START Provided entries

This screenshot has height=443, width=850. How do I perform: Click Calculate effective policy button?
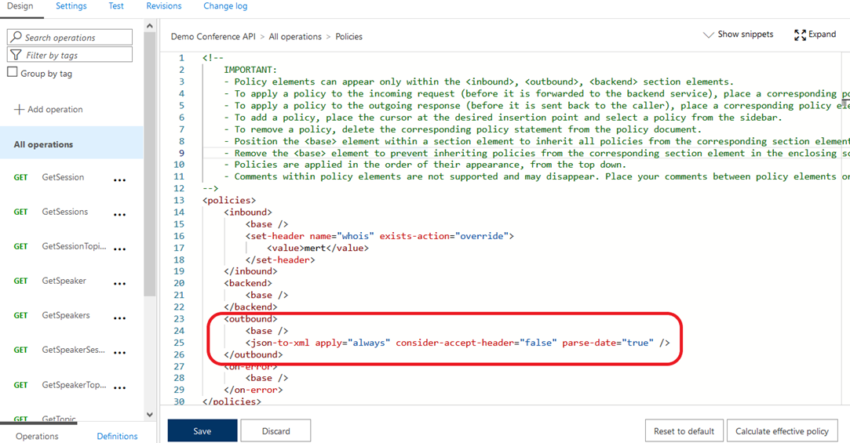(x=782, y=431)
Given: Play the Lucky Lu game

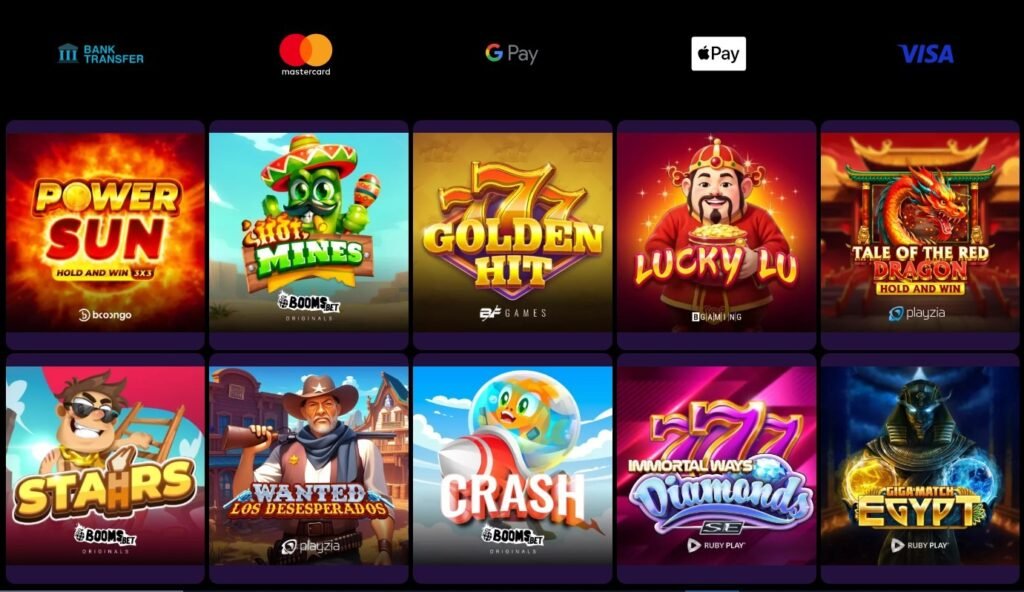Looking at the screenshot, I should coord(716,232).
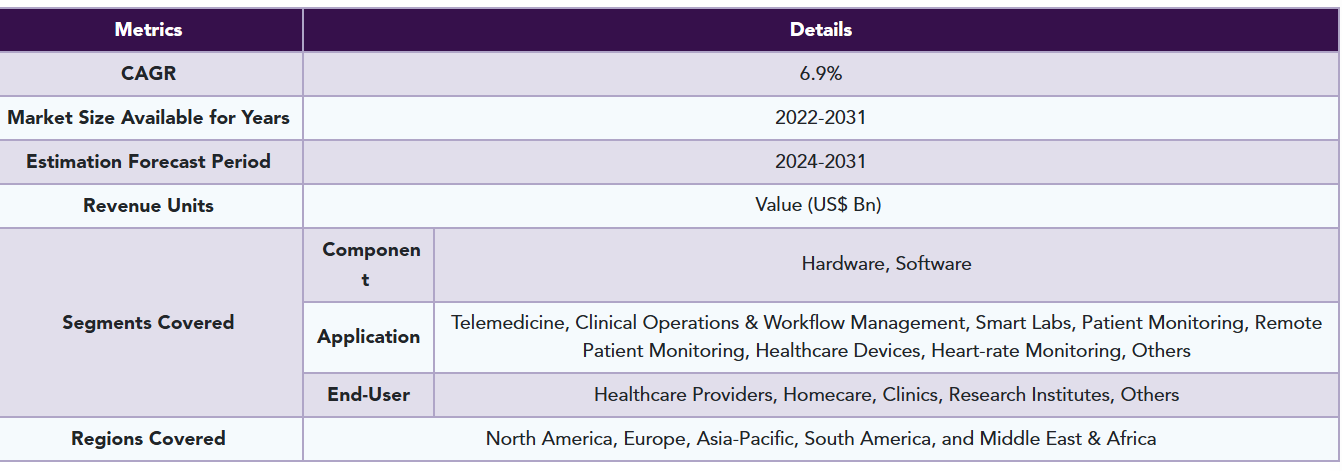Click the 6.9% CAGR value cell
Image resolution: width=1342 pixels, height=471 pixels.
point(820,74)
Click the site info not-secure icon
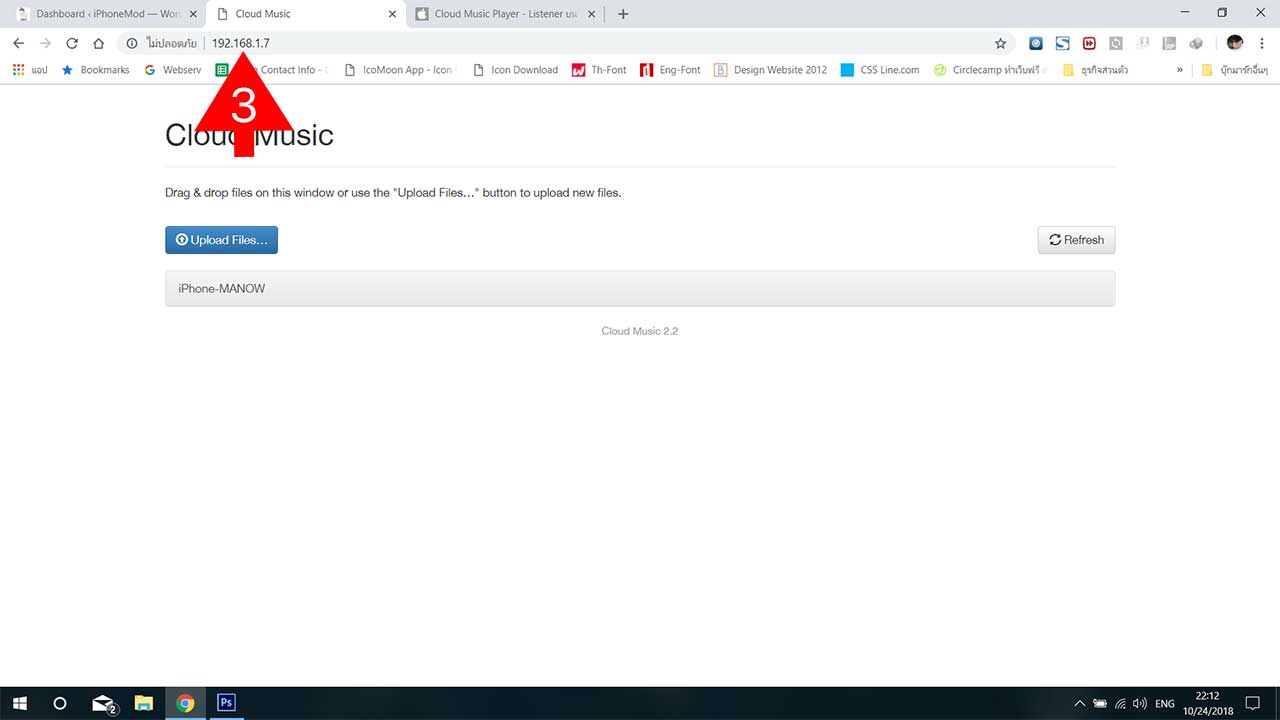Viewport: 1280px width, 720px height. point(131,43)
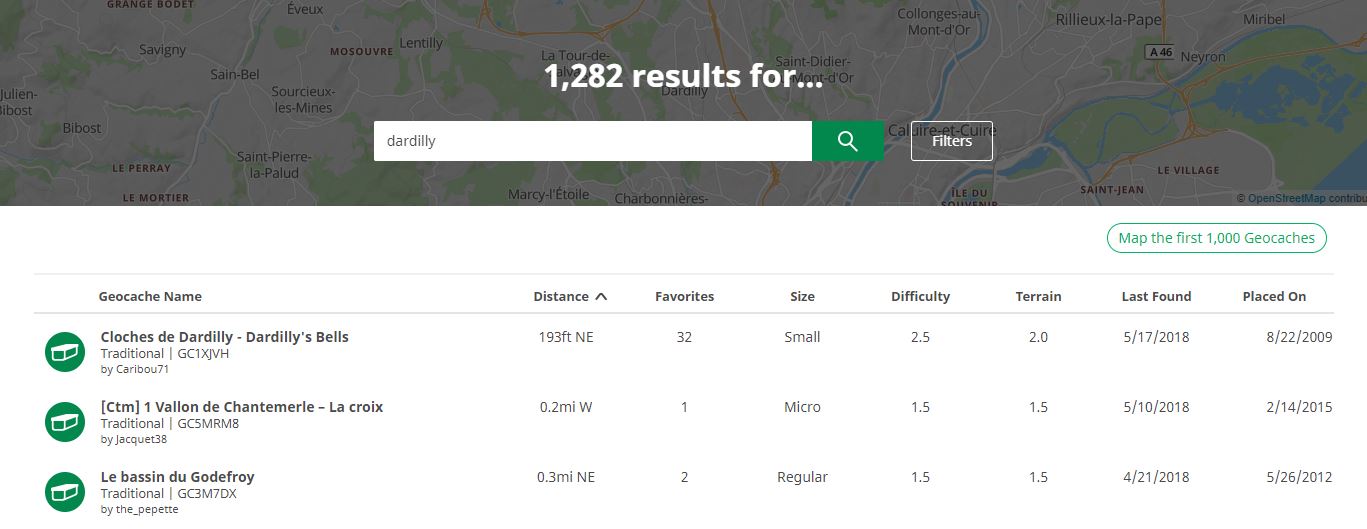Sort results by Distance header

click(x=561, y=296)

END Provided entries

_What the exercise asks_
Output the data exactly. Pictures don't belong in the result.

_Task answer_
This screenshot has height=443, width=850. How do I perform: Click Calculate effective policy button?
(x=782, y=431)
Given: Play the Lucky Lu game

Looking at the screenshot, I should coord(716,232).
Click the 6.9% CAGR value cell
Image resolution: width=1342 pixels, height=471 pixels.
point(820,74)
Click the site info not-secure icon
Viewport: 1280px width, 720px height. point(131,43)
Sort results by Distance header

click(x=561, y=296)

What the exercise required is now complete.